What sort of work is involved with asphalt grinding driveway?

I can get the driveway preped and the grindings delivered, then what? Do you need to roll it?

How thick would you go on a driveway over just dirt?


----------



## cibula11 (Jan 6, 2007)

Are you refering to using crushed asphalt as your driveway? Or are you asking whether or not you can install an asphalt driveway? 

The answer to the first question would be YES. The answer the the second, NO. 
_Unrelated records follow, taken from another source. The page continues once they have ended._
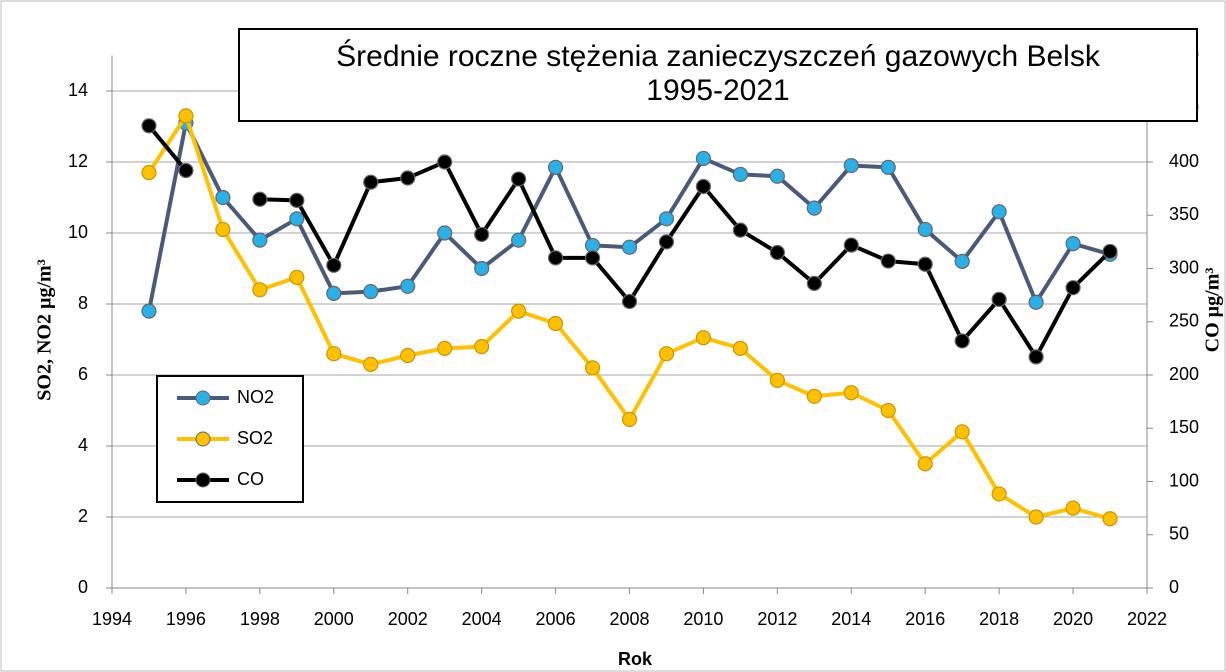  Describe the element at coordinates (1174, 587) in the screenshot. I see `y2-tick-label: 0` at that location.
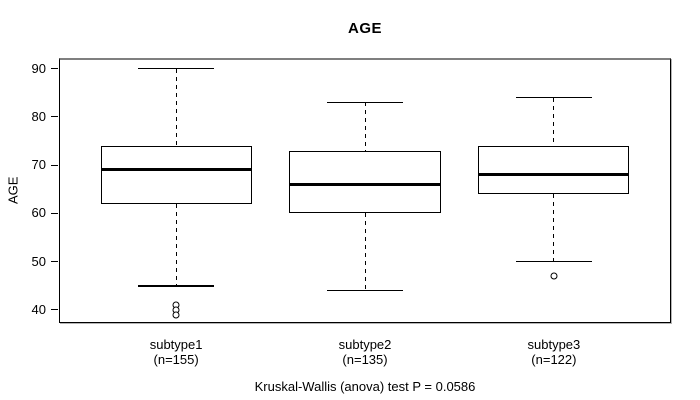 Image resolution: width=700 pixels, height=400 pixels. What do you see at coordinates (365, 386) in the screenshot?
I see `stat-test-caption: Kruskal-Wallis (anova) test P = 0.0586` at bounding box center [365, 386].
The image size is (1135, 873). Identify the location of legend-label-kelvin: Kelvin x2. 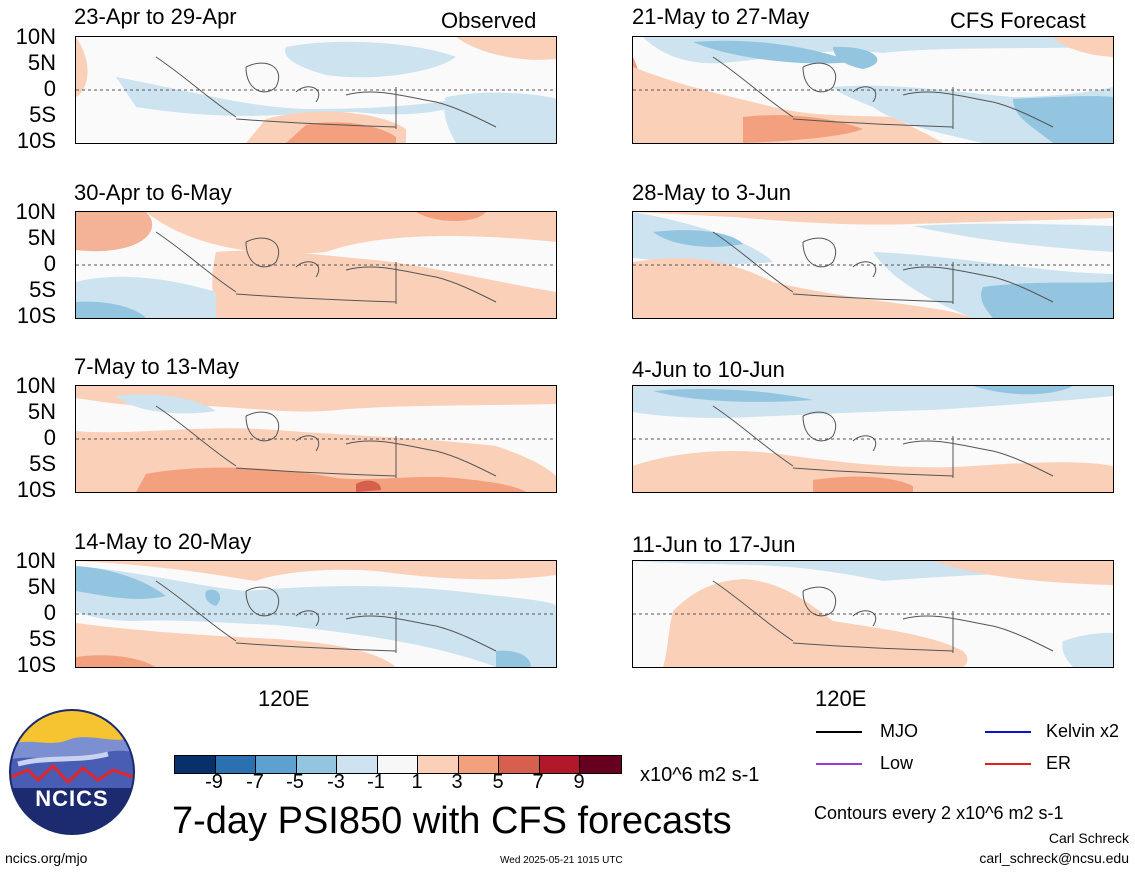
(1083, 731).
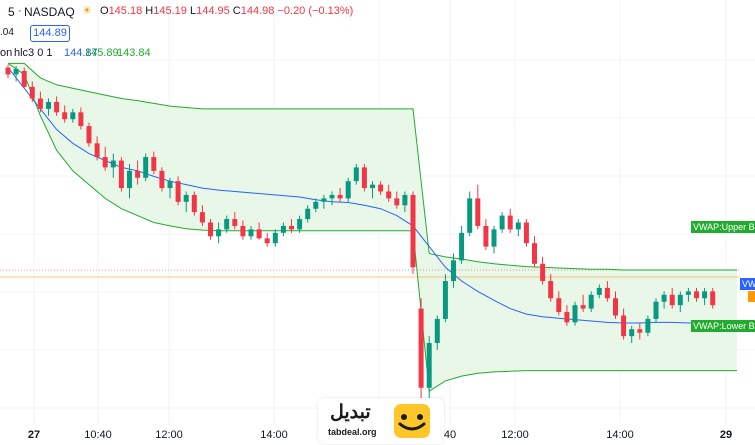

Crushed or Reclaimed asphalt is what my alley is made of and I am actually going to be adding some to my driveway. I already have a packed surface so I am only adding 2 inches in depth. Over dirt, I would make sure it is packed down really well. THe best way of doing this is to get a roller or tamper. You can do this by hand, but it will take much longer. 

Then get your crushed asphalt dumped and spread to 4 inches. Then if you have a roller or tamper, go ahead and pack it down. 

Honestly I can't be sure that 4 inches will be enough or too much. The other option is to get enough for 2 inches, pack and then add more if needed.


----------



## mdlbldrmatt135 (May 31, 2006)

IIRC a typical fresh layed road is 4" base coat and 1" binder and 1" finish coat (all after rolling) for a driveway 4" 
All that on 12" of a good compacted Sub base.

Should be more than enough unless you have a big rig..............


----------